Here is a portion of a book review I published a number of years ago. I've anonymized it, since my goal here is not to dump on Dr. X. But it does express my frustrations with this particular book, something I have seen in other book-authors who do not publish journal articles:
I am in agreement with X’s overall goals and approach. This type of revisionist history, in which political explanations are applied to phenomena previously interpreted in particularistic and ideological terms, is welcome. Nevertheless, I am uncomfortable with many of X’ specific arguments, largely because I am unable to assess their strengths and weaknesses. In part this is owing to his style of scholarship. X identifies an important and unresolved issue, summarizes what the primary historical sources say, discusses the pros and cons of alternative interpretations of the data, and then states his preference. His exposition sounds logical and convincing but because he does not cite the relevant secondary literature, one would never know that a given topic is the subject of considerable published scholarship and debate among specialists, many of whom draw on data and methods not presented by X. Scholars Y and Z, for example, have made fundamental contributions to the topics covered by X, but he does not cite the relevant publications This failure does not make X’s arguments wrong, but the reader is prevented from evaluating them within the context of contemporary scholarship.

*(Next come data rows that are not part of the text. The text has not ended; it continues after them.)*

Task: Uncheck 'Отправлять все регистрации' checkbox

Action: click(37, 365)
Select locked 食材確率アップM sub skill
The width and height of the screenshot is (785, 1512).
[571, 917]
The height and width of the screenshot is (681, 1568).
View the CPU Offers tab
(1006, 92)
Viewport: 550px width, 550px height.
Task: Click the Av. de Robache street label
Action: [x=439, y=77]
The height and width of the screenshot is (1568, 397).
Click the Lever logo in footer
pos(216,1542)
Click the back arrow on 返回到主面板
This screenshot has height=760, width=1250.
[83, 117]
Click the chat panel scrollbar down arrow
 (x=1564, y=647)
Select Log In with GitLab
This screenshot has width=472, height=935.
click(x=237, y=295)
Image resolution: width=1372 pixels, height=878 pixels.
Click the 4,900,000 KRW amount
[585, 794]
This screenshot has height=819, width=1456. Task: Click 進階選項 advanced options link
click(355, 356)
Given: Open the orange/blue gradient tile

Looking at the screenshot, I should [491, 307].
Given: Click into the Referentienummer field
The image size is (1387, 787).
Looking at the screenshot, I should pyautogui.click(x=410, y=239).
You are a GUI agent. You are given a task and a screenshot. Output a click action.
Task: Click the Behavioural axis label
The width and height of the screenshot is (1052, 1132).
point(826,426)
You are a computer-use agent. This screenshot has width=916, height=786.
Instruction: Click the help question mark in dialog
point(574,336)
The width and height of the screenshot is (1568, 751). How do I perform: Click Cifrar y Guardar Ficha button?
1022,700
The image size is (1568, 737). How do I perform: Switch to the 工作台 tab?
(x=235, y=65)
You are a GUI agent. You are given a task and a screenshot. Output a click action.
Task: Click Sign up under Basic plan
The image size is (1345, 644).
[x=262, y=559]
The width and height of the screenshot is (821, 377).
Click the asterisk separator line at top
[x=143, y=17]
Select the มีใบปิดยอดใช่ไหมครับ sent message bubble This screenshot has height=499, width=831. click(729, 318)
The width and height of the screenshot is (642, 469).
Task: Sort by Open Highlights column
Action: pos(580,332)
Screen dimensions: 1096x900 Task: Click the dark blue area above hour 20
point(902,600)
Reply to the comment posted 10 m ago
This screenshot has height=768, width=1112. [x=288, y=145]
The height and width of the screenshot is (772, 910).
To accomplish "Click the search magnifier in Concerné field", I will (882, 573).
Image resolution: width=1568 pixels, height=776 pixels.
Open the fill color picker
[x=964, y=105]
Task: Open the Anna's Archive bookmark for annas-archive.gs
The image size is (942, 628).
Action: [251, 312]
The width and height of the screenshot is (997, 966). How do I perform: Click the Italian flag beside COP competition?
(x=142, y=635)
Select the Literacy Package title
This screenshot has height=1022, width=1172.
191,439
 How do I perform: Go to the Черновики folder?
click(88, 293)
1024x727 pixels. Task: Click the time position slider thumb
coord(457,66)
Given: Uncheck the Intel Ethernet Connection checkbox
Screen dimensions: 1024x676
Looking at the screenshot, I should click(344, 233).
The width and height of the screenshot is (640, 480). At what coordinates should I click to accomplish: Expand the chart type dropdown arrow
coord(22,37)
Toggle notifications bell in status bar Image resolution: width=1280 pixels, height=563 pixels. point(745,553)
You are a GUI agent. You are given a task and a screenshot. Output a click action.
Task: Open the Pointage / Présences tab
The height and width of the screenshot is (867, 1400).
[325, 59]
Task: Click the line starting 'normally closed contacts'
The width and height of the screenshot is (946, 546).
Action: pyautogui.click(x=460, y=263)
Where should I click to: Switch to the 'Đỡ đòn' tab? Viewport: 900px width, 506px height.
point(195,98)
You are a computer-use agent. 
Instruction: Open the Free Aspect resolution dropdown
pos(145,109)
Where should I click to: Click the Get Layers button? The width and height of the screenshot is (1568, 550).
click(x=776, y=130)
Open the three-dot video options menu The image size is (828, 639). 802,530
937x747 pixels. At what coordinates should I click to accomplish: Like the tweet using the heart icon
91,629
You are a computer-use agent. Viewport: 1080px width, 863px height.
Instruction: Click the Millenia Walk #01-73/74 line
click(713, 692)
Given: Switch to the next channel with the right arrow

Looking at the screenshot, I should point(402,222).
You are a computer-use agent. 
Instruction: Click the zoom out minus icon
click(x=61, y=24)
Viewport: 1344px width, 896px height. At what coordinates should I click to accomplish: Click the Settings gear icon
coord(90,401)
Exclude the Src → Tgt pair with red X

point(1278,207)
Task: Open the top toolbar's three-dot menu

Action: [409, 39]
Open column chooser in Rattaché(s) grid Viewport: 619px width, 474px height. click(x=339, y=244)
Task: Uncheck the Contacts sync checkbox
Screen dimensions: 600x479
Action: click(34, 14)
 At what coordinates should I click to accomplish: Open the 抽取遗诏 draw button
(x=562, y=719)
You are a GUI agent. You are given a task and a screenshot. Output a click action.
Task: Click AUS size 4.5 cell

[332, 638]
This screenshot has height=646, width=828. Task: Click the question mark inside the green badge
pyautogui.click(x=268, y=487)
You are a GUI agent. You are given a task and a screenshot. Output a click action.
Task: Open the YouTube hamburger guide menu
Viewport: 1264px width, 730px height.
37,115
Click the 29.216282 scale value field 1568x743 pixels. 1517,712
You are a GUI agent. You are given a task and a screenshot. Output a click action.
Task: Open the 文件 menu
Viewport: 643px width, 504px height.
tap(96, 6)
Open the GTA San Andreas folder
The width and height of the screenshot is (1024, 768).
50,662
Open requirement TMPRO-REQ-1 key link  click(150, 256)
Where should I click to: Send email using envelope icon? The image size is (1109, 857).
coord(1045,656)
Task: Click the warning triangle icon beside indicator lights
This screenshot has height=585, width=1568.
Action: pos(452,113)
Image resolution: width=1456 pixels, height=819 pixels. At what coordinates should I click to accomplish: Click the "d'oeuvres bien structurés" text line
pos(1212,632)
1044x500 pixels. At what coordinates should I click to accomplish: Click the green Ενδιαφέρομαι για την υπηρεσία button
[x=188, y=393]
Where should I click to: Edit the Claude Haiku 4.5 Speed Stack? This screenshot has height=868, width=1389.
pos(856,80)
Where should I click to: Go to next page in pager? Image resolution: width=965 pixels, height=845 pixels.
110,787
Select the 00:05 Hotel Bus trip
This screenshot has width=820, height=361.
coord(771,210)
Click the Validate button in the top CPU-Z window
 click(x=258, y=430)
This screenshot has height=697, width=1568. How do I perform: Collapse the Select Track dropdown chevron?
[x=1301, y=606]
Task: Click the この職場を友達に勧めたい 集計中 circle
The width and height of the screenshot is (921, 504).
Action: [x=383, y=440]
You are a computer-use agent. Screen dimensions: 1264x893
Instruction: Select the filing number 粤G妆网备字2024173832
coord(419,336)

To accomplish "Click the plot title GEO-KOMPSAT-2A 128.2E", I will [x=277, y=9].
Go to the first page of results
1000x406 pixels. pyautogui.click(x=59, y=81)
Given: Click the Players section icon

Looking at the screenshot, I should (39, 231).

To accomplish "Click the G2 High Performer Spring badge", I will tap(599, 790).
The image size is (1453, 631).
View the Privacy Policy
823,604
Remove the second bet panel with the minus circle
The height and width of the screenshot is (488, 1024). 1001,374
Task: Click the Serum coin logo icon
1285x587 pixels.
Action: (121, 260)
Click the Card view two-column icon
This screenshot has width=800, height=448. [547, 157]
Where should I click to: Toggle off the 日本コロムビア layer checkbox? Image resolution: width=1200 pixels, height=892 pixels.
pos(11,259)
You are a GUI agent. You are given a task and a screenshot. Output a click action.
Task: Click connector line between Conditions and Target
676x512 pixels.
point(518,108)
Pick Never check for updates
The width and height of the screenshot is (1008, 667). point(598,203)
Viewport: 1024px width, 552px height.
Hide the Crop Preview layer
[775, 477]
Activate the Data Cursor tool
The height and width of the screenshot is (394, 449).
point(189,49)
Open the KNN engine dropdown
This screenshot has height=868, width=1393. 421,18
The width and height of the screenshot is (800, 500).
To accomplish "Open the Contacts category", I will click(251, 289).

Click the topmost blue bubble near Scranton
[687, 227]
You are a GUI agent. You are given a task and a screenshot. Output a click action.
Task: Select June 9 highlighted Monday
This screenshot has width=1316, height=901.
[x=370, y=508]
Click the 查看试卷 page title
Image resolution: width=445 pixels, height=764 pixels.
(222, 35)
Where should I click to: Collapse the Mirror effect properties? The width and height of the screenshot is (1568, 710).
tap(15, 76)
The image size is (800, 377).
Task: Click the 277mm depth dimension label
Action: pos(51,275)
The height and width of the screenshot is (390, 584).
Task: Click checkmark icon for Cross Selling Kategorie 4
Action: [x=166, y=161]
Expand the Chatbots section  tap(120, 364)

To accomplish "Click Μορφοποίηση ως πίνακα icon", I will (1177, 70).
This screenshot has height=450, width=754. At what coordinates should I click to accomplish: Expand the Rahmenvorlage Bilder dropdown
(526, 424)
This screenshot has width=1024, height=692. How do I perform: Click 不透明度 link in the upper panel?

I am also disappointed by X’s treatment of archaeological data. He presents incorrect dates (which support his interpretations) for several key buildings, including the New Fire temple on Mount Huixachtecatl and the twin-temple pyramids of Tenayuca and Teopanzolco. Contrary to X’s assertions, these latter temples are dated quite firmly to the Early Aztec period (several centuries before the Aztec empire) and thus cannot possibly have had the imperial significance attributed to them by his model. X’s book is an intriguing study with a fresh theoretical approach and many promising interpretations of Aztec history, time and calendars. However, to be assessed properly, X’s interpretations must be debated within the community of scholars working on these issues so that the strength of his arguments can be evaluated.
Give me a series of journal articles any day. Or, if you write a book, please be scholarly and complete about it, even if it is not subject to peer review.